Re: The definition of cancel_minus
Walter and all,
> What is the rational behind the standard's choice?
I suppose that the reason has been: all operations defined by the
Standard are outwardly rounded.
> In which (practical) use cases this difference
> in Definitions I and II would be relevant?
Both outwardly rounded and inwardly rounded operations are used in the
applications.
In general, these operations have the property that inwardly rounded
result can be obtained by outwardly rounded operations (and vise versa)
in a particular way (see doi:10.1016/j.cam.2005.08.048 formulae (8), (9)).
The problem is that the cancelPlus/Minus operations defined by the
Standard are half of the actual “inner” operations defined in Motion 12
“Inner Addition and Subtraction” (see
http://grouper.ieee.org/groups/1788/private/Motions/Motion12.02.pdf)
which was the background of these operations. This hampers the
applications (as discussed in a recent paper DOI:
10.1007/s00419-016-1180-2).
I use the present discussion to announce the latter recent paper DOI:
10.1007/s00419-016-1180-2 (free access at http://rdcu.be/kofz) which was
motivated and clarifies the discussion raised by Mazandarani,M.: IEEE
standard 1788–2015 vs.multidimensional RDM interval arithmetic, in this
working group in Sept./Oct. 2015, see
http://grouper.ieee.org/groups/1788/email/msg08439.html.
Best regards,
Evgenija Popova
>
> Dear colleagues,
>
> I am implementing the function cancel_minus
> and I do not understand the rational behind
> its definition in the standard. In the "normal case"
> (ie. non empty and bounded intervals) section
> 10.5.6 of the standard states that
>
> Definition I: cancel_minus(sum, parcel) = tightest interval c
> such that parcel + c contains sum.
>
> In my opinion, the definition should be
>
> Definition II: cancel_minus(sum, parcel) =
> (the convex hull of) the union of all intervals c
> such that parcel + c is contained in sum.
>
> Definition (II) is what we need if we want
> to recover the interval c when are only given
> a computed sum and a parcel, as in
> the example mentioned in the standard:
> we are given a computed sum = SUM_{k=1}^n a_k
> and a_j and want to recover SUM_{k != j} a_k.
>
> In practice, given only the parcel and the sum,
> we only know that a candidate c to
> cancel_minus(sum, parcel) satisfies
> "parcel + c is contained in sum",
> because, in practice, sum will be slightly
> larger than the exact sum, and this is what
> I would want cancel_minus to model in theory.
>
> Therefore, it would be natural to take
> cancel_minus(sum, parcel) as the union of all
> such c (and take the convex hull just in case
> this beast is not convex,) Both in theory
> and in practice the actual c used
> to generate the sum is certainly contained in
> cancel_minus(sum,parcel) in Definition II.
>
> Definition II has the advantage that, at level 1,
> the resulting cancel_plus is always well defined,
> because the empty interval e satisfies
> "parcel + e is contained in sum" and the
> union of intervals in this definition is taken over
> a non empty family of intervals.
>
> Definition II differs significantly from Definition I
> when sum is shorter than parcel, and they are both
> not empty. In this case, at level 2, Definition II
> leads to an empty cancel_minus whereas the item
> 12.12.5 in the standard yields cancel_minus = entire.
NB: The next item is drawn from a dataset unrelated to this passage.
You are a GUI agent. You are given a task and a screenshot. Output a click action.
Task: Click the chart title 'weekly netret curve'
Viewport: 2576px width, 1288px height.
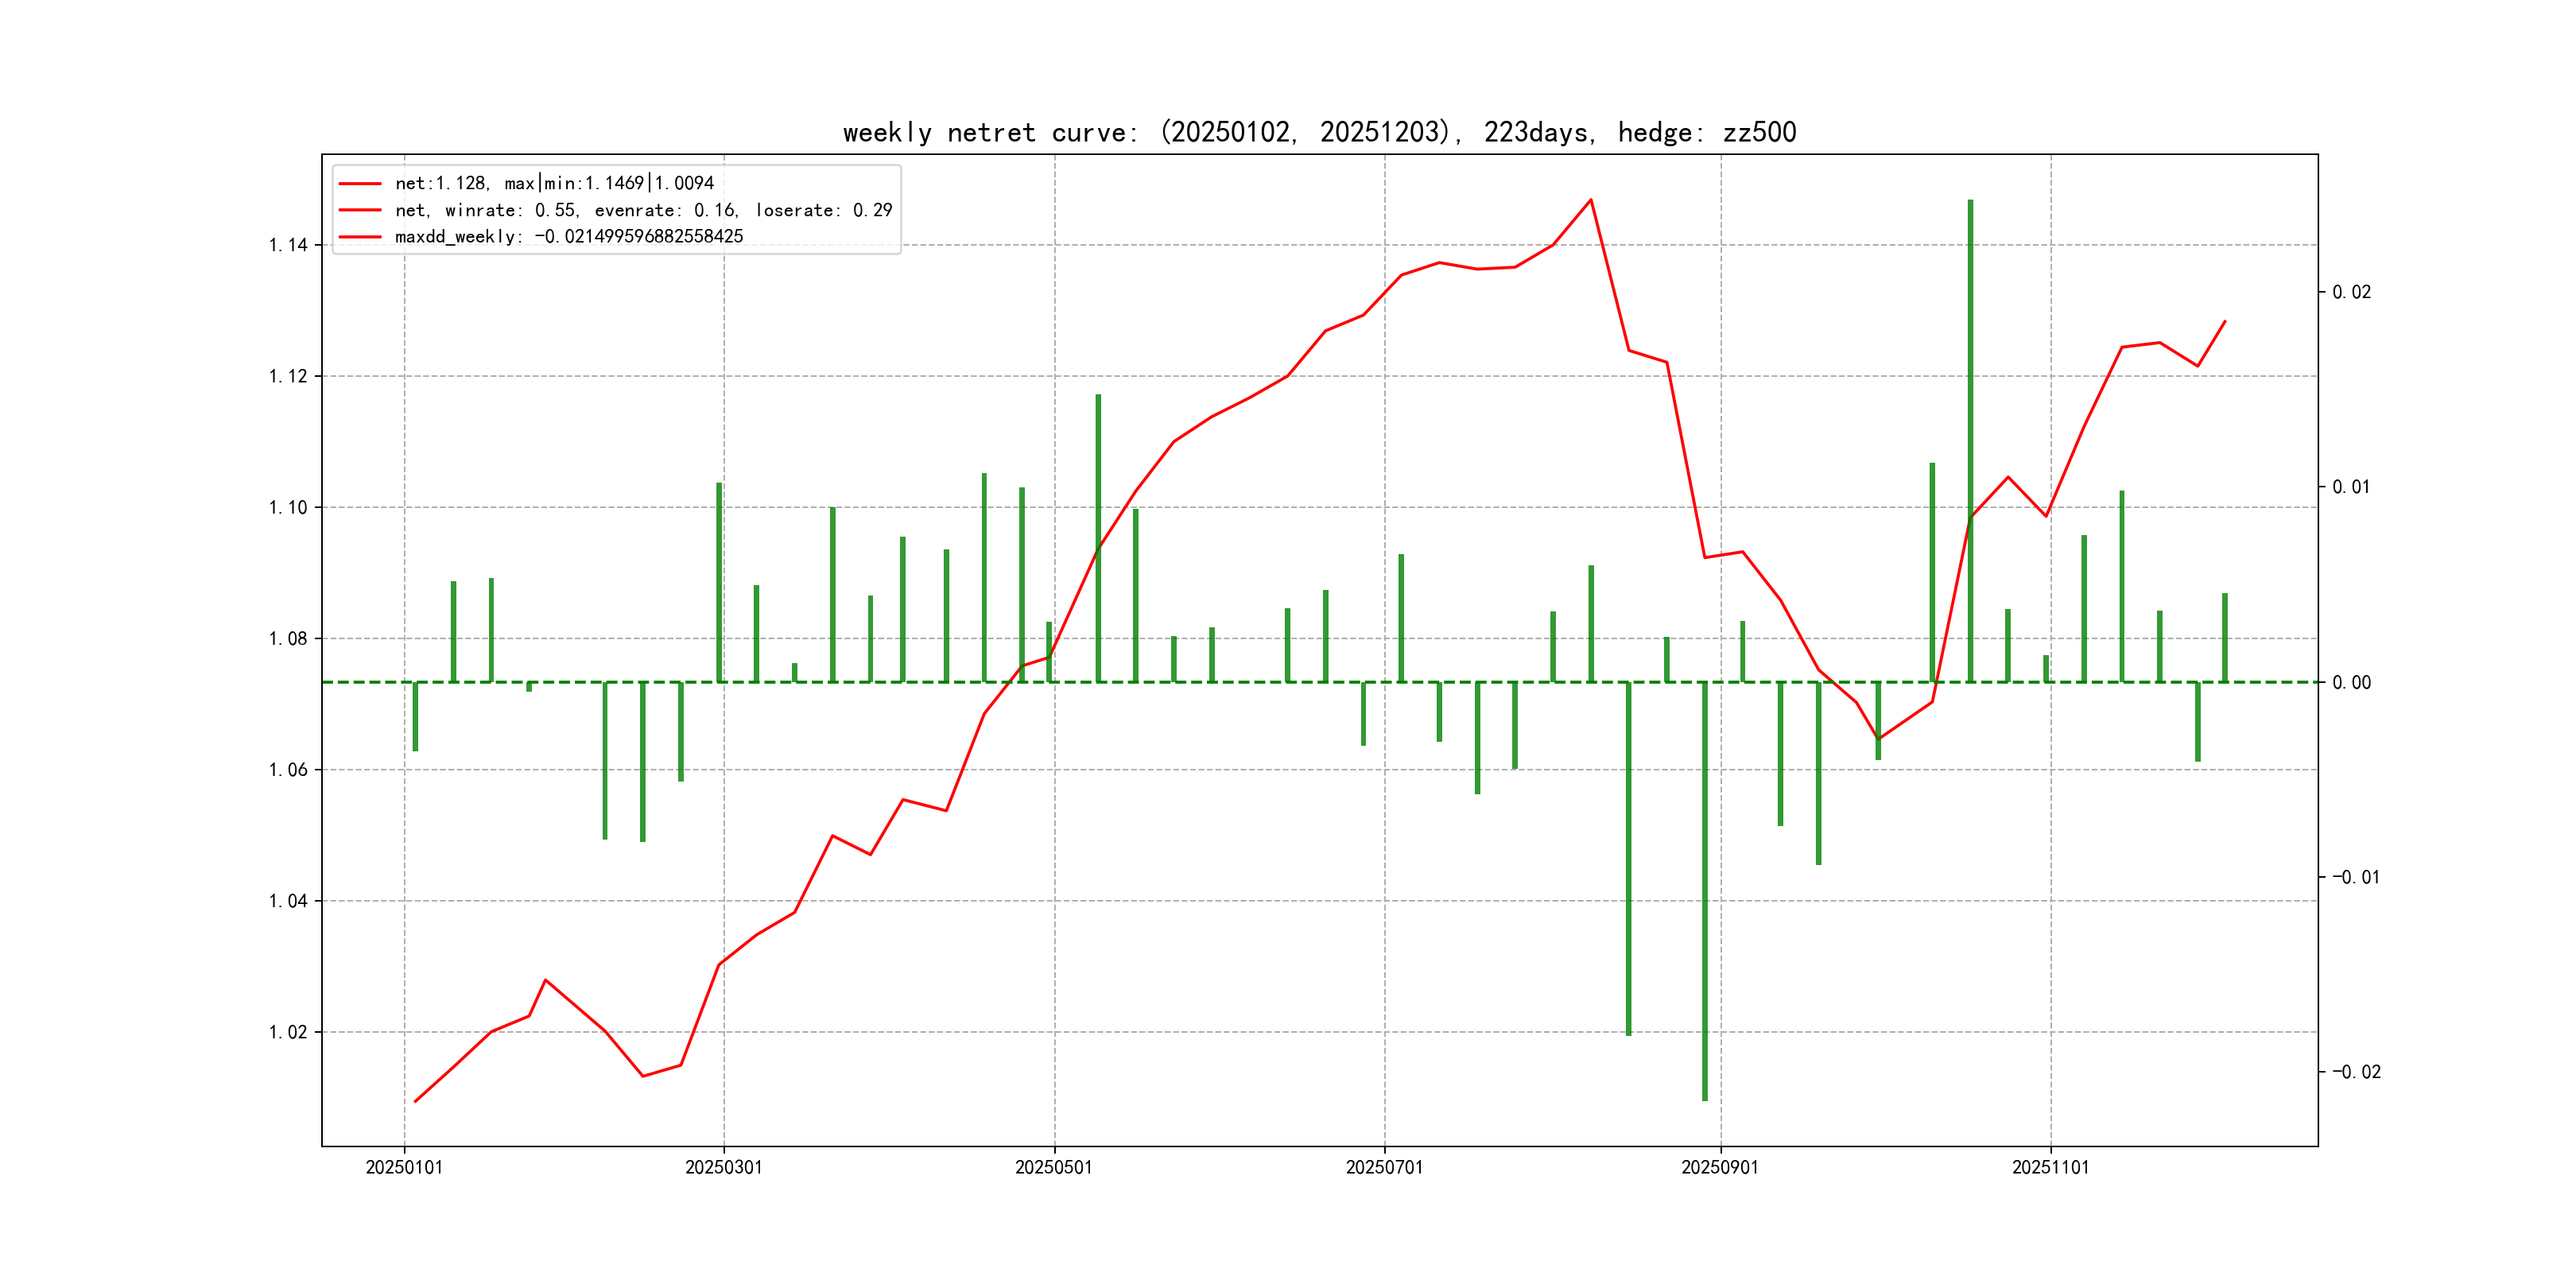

> What is the rational behind the standard's choice?
> In which (practical) use cases this difference
> in Definitions I and II would be relevant?
>
> Following Definition II we could derive
> the results in non normal cases. For
> instance, we would obtain, at level 1,
> that cancel_minus(entire, parcel) = entire. This
> result is natural but in conflict with what is
> described in item 10.5.6 of the standard,
> but this time the results match at level 2.
>
> With Definition II we can also handle
> meaningfully half infinite intervals, as in
> cancel_minus([0,+oo], [0,1]) = [0,+oo],
> whereas the standard leads to
> the less desirable result
> cancel_minus([0,+oo], [0,1]) = entire
> at level 2.
>
> What points am I missing?
>
> regards,
>
> walter.
>
>